Problems:
a: According to the article on pilates for running, in what place is Jen Kaplan's studio located?
b: List the lateral muscles that the article on pilates for running says pilates emphasizes.
c: Revise the article on pilates for running: write out everything from "In addition to" down to "stamina, according to Kaplan.", with "stabilize" replaced by "steady".

Passage given:

Pilates for running: 5 tips from an expert
Pilates for running is an incredible way to restore balance to your body and can be an effective tool to help you run further and stronger
As a runner, you’ve no doubt noticed some imbalances in your body as the result of your sport, even with the best trail running shoes on your feet. Whether it’s tight hamstrings and hips or low back pain, the amazing cardiovascular benefits of running can be offset by the repercussions of high impact and repetitive movements, but this doesn’t mean you have to quit – far from it. Pilates for running is an incredible way to restore balance to your body and can be an effective tool to help you run further and stronger.
Pilates is a physical fitness system developed in the early 20th century by Joseph Pilates that focuses on core strengthening and joint mobility using low impact movements. It can be done on a mat or on equipment such as a reformer.
We spoke to pilates instructor Jen Kaplan, a long-distance runner herself who trains elite athletes at her studio, Pelodog Pilates + Indoor Cycling, in Lake Tahoe. Kaplan, a former lawyer who has also taught pilates in San Francisco and Vail, finds that pilates is extremely effective for activating and strengthening the muscles that runners use the least:
“It's really about identifying where the muscle imbalances are in your body and then starting to correct those imbalances. If you look at pretty much any runner from a pro level marathon runner to a novice, almost every single one of those people is going to be quad dominant and pretty weak in the core and glutes.”
The result of this is often limited range of motion through the hips and can lead to back pain and even disc compression, according to Kaplan. With her running clients, she focuses on creating space in the muscle structure for bones then strengthening the muscles to move in a more balanced fashion.
“If you think of a runner who’s super tight in their hip flexors, that is actually going to pull the pelvis forward from a bone perspective, so that person is going to be living in a pelvic tuck which means you won't have the range of motion available to extend your hip and that’s going to compress discs over time.”
In addition to opening the muscles such as the hip flexors, Kaplan focuses on strengthening the posterior muscles that are underused in running – the back muscles, hamstrings and glutes as well as the abdominals that are needed to stabilize your spine when you’re going up and downhill.
Furthermore, Kaplan pointed to the emphasis on lateral muscles in pilates – the outer glutes, inner thighs and obliques – which aren’t used in the linear movements running but are needed to stabilize your hips and back. Strengthening these muscles is all about allocating the work amongst different muscle groups, which will actually help to improve your running technique and stamina, according to Kaplan.

Data entries:

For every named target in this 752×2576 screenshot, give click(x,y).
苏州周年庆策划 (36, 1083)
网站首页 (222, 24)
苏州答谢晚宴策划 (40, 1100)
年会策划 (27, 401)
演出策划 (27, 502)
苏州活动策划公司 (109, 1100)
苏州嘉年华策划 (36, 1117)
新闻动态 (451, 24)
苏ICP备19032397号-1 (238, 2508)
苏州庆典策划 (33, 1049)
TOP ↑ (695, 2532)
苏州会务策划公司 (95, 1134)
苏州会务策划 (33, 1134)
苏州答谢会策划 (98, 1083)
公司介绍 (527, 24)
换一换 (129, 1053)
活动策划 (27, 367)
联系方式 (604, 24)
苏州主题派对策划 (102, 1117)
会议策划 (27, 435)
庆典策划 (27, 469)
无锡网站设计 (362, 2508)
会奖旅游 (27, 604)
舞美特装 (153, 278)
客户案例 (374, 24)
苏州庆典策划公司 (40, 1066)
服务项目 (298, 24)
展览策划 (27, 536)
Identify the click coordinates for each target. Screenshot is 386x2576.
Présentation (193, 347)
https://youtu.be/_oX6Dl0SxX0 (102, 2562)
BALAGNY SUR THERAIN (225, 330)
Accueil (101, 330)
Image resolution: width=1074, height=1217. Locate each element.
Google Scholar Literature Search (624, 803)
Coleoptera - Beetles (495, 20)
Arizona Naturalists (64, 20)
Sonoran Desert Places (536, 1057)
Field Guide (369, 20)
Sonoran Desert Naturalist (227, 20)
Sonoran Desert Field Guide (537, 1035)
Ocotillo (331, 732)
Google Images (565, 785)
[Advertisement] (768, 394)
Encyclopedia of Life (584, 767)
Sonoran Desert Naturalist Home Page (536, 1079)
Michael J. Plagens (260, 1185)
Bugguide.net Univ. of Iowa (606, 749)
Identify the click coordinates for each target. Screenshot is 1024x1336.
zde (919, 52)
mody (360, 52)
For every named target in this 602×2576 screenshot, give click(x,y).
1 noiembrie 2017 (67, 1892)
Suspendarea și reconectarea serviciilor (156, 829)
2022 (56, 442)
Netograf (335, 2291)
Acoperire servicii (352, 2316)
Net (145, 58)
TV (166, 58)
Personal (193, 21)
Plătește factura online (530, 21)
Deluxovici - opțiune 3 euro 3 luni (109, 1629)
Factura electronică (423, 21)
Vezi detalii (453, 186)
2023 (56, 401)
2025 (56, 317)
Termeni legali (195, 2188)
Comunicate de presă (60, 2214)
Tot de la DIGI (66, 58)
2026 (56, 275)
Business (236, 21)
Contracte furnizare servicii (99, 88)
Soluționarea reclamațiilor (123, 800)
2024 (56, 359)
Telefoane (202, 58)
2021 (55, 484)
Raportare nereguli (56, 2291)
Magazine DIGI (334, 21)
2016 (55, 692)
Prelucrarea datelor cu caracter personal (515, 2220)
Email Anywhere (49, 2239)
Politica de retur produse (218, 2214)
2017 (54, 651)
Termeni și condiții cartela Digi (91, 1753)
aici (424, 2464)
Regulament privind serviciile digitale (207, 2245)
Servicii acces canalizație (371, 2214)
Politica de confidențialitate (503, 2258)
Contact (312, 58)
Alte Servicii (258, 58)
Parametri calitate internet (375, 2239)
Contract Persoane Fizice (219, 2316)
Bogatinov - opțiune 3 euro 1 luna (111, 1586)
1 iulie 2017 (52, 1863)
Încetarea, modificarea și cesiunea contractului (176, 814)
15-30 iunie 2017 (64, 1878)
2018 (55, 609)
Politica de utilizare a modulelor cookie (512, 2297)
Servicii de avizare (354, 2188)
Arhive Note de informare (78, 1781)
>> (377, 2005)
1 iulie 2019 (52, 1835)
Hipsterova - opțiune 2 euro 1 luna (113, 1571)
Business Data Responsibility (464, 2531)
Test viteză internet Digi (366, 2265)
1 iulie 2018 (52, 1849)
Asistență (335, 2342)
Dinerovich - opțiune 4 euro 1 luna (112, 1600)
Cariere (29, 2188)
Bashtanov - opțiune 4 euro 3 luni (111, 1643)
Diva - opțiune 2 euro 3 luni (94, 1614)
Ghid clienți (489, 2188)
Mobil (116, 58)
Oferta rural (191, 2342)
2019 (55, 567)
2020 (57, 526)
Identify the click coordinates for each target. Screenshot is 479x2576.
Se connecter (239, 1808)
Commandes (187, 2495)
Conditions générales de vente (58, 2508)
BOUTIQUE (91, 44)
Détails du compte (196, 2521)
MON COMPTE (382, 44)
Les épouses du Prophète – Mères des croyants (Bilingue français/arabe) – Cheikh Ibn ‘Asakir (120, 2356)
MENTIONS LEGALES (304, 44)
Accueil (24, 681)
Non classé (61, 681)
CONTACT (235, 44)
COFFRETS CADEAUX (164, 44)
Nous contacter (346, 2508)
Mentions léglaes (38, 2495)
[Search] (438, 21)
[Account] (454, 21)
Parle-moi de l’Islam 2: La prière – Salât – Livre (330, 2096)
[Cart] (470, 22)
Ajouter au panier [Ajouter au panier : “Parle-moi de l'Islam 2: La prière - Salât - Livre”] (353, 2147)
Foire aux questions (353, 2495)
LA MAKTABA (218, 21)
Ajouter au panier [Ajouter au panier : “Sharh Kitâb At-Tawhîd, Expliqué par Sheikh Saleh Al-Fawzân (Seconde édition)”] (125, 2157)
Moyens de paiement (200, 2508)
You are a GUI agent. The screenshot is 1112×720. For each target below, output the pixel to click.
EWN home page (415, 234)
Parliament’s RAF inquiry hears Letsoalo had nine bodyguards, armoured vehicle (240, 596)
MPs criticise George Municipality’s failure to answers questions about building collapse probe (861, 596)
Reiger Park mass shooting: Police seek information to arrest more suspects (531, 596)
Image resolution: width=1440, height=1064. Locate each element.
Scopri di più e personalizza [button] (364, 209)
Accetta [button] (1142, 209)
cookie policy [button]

Final answers:
a: Lake Tahoe.

b: The outer glutes, the inner thighs and the obliques.

c:
In addition to opening the muscles such as the hip flexors, Kaplan focuses on strengthening the posterior muscles that are underused in running – the back muscles, hamstrings and glutes as well as the abdominals that are needed to steady your spine when you’re going up and downhill.
Furthermore, Kaplan pointed to the emphasis on lateral muscles in pilates – the outer glutes, inner thighs and obliques – which aren’t used in the linear movements running but are needed to steady your hips and back. Strengthening these muscles is all about allocating the work amongst different muscle groups, which will actually help to improve your running technique and stamina, according to Kaplan.